-- Instructions to follow --
The answer consists solely of the lines running from the one with "1189x595 pixels." through the final line below, transcribed exactly and without any pictures.
** Provided material follows **
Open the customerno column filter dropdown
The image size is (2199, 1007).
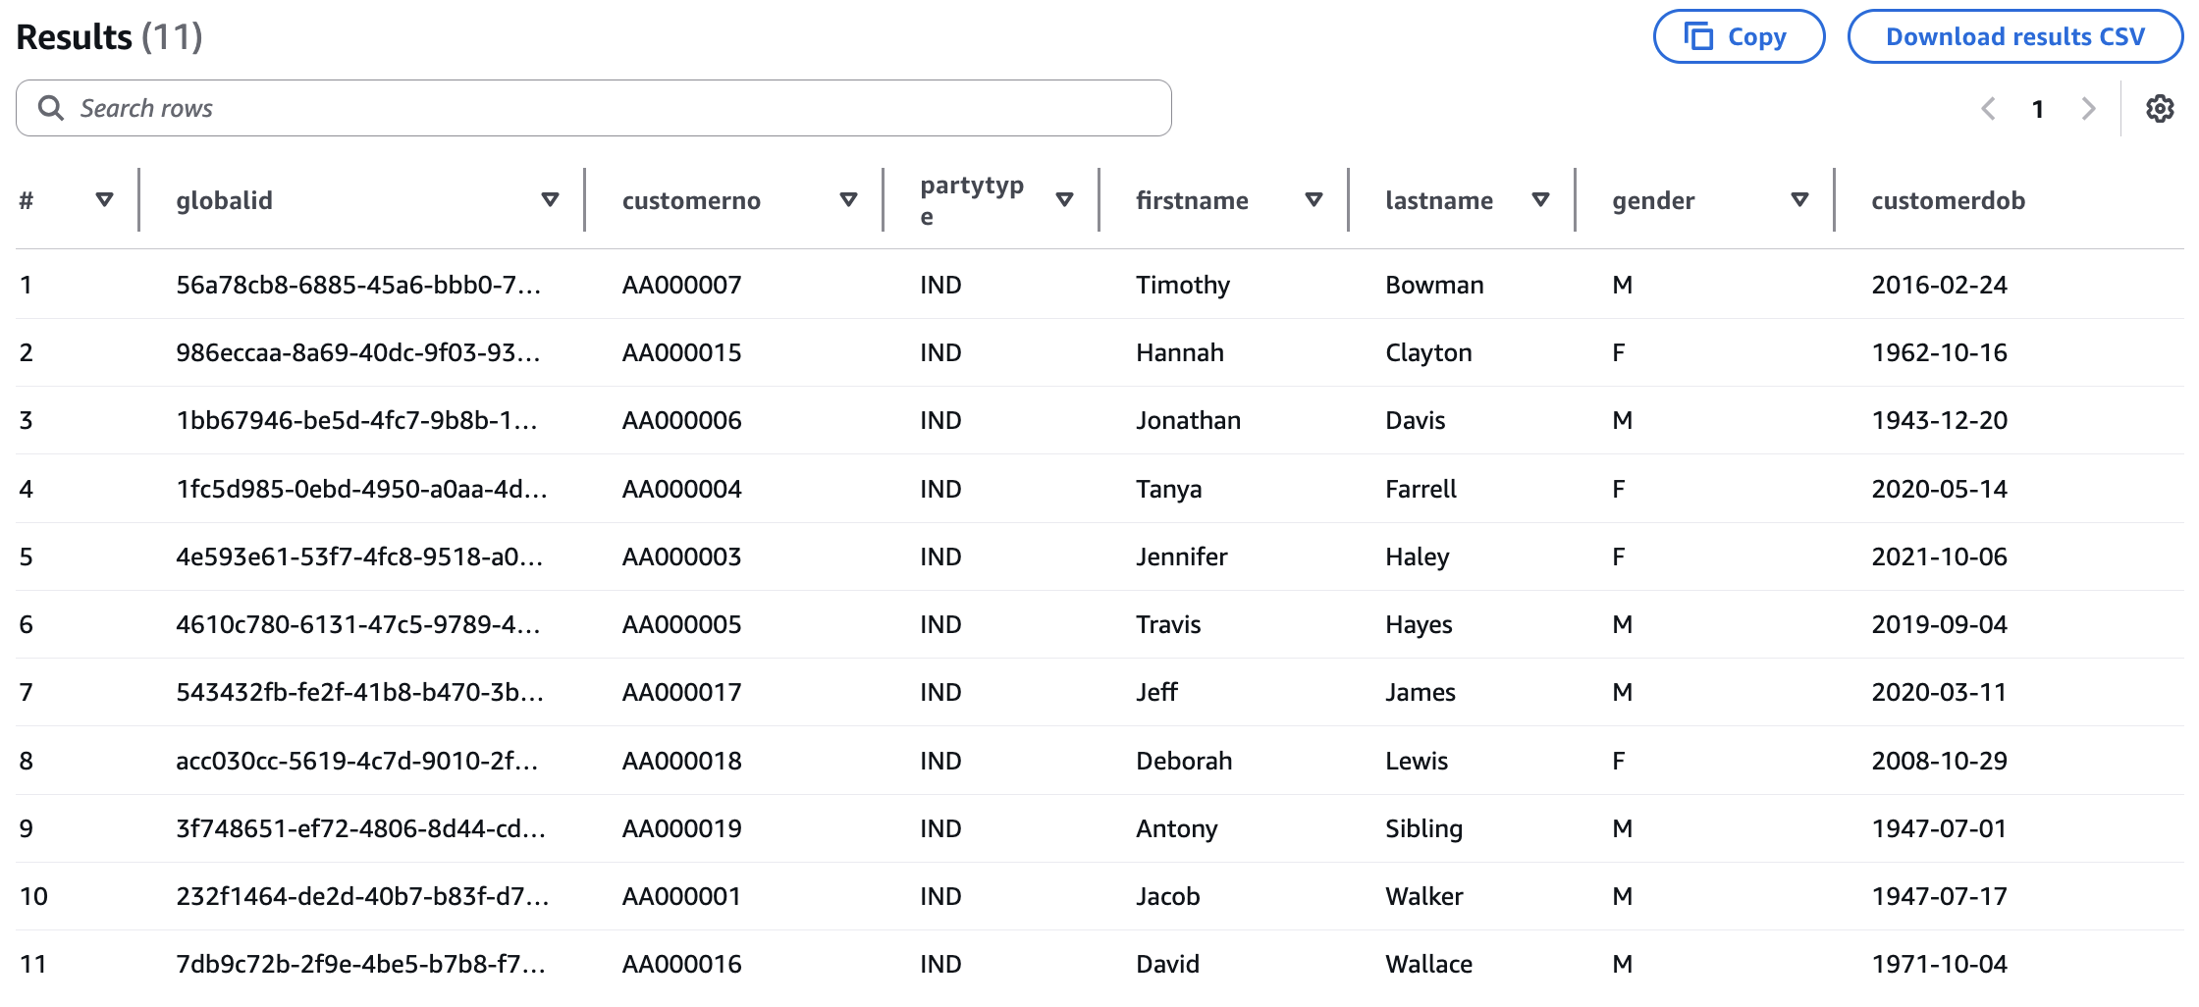[848, 199]
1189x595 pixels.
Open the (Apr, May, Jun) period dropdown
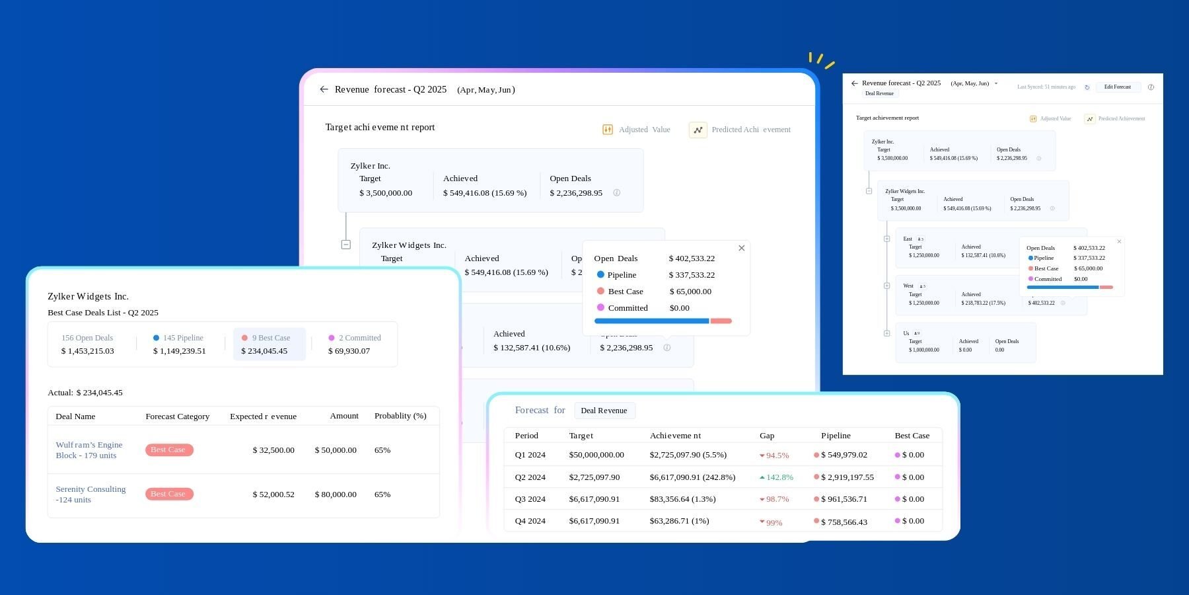coord(997,83)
** End of Provided material **
-- Exercise answer --
1189x595 pixels.
Open the (Apr, May, Jun) period dropdown
coord(997,83)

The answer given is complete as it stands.